To complement the numeric statistics, I plot:

1. A **1-hop ego network** around a sample professor to see if the local
   neighborhood matches the intended schema (professor → orgs, degrees,
   locations, subjects).
2. A **subgraph of the top-degree nodes** to inspect the global structure
   and visually confirm that major universities and locations act as hubs.

These plots are not meant to be publication-ready but help catch obvious
graph construction errors.


In [None]:
# ------------------------------------------------------------------
# Visual sanity checks: ego network and top-degree subgraph
# ------------------------------------------------------------------

# 1) Example professor ego network (1-hop)
try:
    sample_prof = next(n for n, d in G.nodes(data=True) if d.get("ntype") == "PROFESSOR")
    ego = nx.ego_graph(G, sample_prof, radius=1)

    plt.figure(figsize=(9, 7))
    pos = nx.spring_layout(ego, seed=42)

    type_colors = {
        "PROFESSOR": "tab:blue",
        "ORG": "tab:green",
        "LOC": "tab:orange",
        "EDU": "tab:purple",
        "SUBJECT": "tab:red",
    }

    node_colors = [
        type_colors.get(G.nodes[n].get("ntype"), "tab:gray") for n in ego.nodes()
    ]

    nx.draw(
        ego,
        pos,
        with_labels=True,
        labels=nx.get_node_attributes(ego, "label"),
        node_color=node_colors,
        node_size=400,
        font_size=8,
    )
    plt.title("Example professor ego network (1 hop)")
    plt.show()
except StopIteration:
    print("No professor nodes to visualize.")

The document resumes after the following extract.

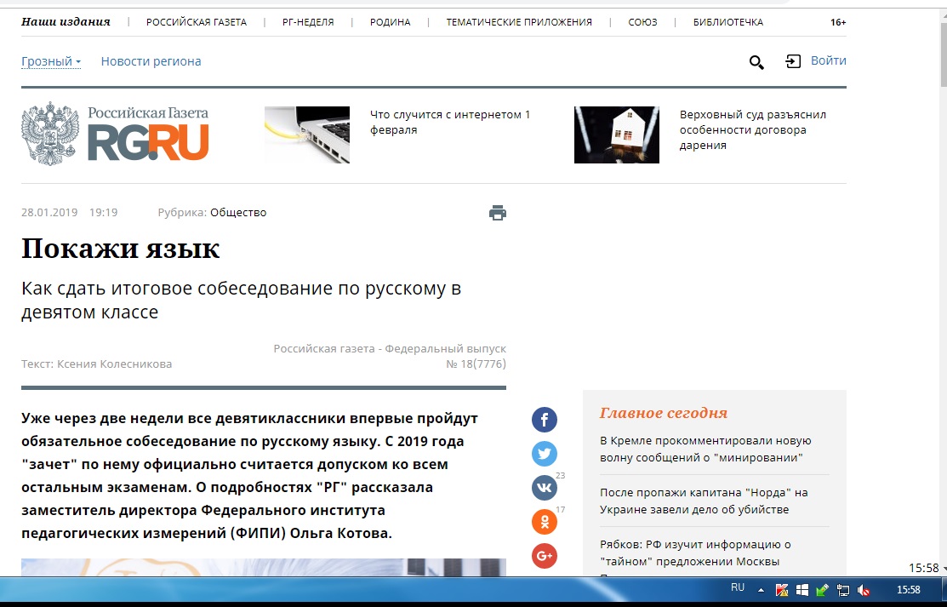Click the search magnifier icon

click(756, 62)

# 2) Subgraph of top 200 most connected nodes
sub_nodes = sorted(G.degree, key=lambda x: x[1], reverse=True)[:200]
H = G.subgraph([n for n, _ in sub_nodes])

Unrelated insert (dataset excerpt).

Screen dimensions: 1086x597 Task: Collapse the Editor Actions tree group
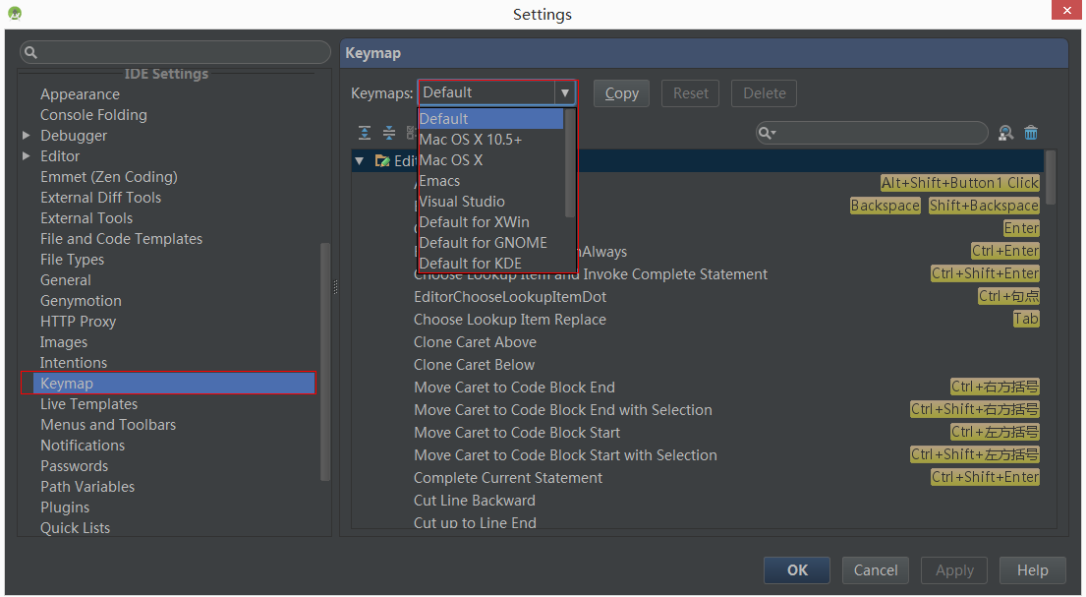(x=360, y=161)
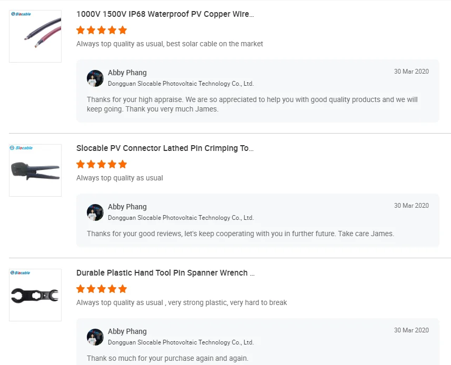Click the crimping tool product thumbnail
The image size is (451, 365).
point(35,170)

plt.figure(figsize=(12, 10))
pos = nx.spring_layout(H, seed=42)
nx.draw(
    H,
    pos,
    with_labels=False,
    node_size=30,
    edge_color="gray",
    alpha=0.6,
)
plt.title("Sample knowledge graph (top 200 nodes by degree)")
plt.show()


## Optional: export a smaller sample graph for faster Gephi exploration

The full graph can still be somewhat heavy in Gephi. As an optional step,
I export a smaller subgraph containing only the top-degree nodes. This
makes it easier to experiment with layouts and styling while keeping the
core structure of the network.

View the graph using Gephi! https://lite.gephi.org/v1.0.1/. I figure this is easier than viewing it within the IDE.

In [None]:
# ------------------------------------------------------------------
# Export a smaller sample subgraph for quick Gephi experiments
# ------------------------------------------------------------------

sample_nodes = sorted(G.degree, key=lambda x: x[1], reverse=True)[:50]
H = G.subgraph([n for n, _ in sample_nodes]).copy()

os.makedirs("../outputs/graph", exist_ok=True)
sample_path = "../outputs/graph/prof_kg_sample.graphml"

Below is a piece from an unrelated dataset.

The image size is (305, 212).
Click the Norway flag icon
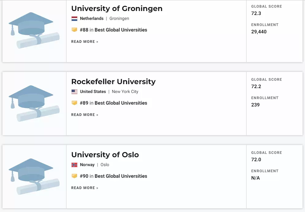[74, 165]
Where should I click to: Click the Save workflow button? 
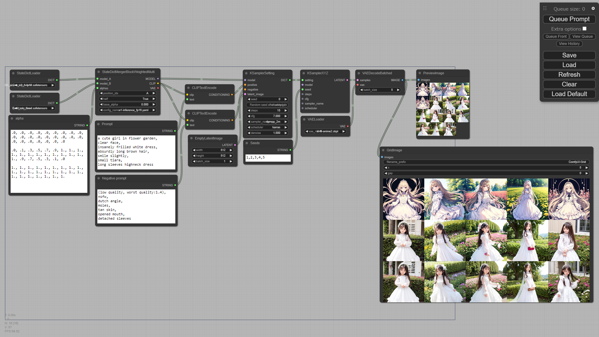(x=569, y=55)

# Attributes should already be GraphML-safe, but we coerce again defensively
for _, data in H.nodes(data=True):
    for k in list(data.keys()):
        data[k] = _coerce_for_graphml(data[k])

for _, _, data in H.edges(data=True):
    for k in list(data.keys()):
        data[k] = _coerce_for_graphml(data[k])

nx.write_graphml(H, sample_path)

print(f"Sample graph saved to: {sample_path}")
print(f"Sample nodes: {H.number_of_nodes()}   Sample edges: {H.number_of_edges()}")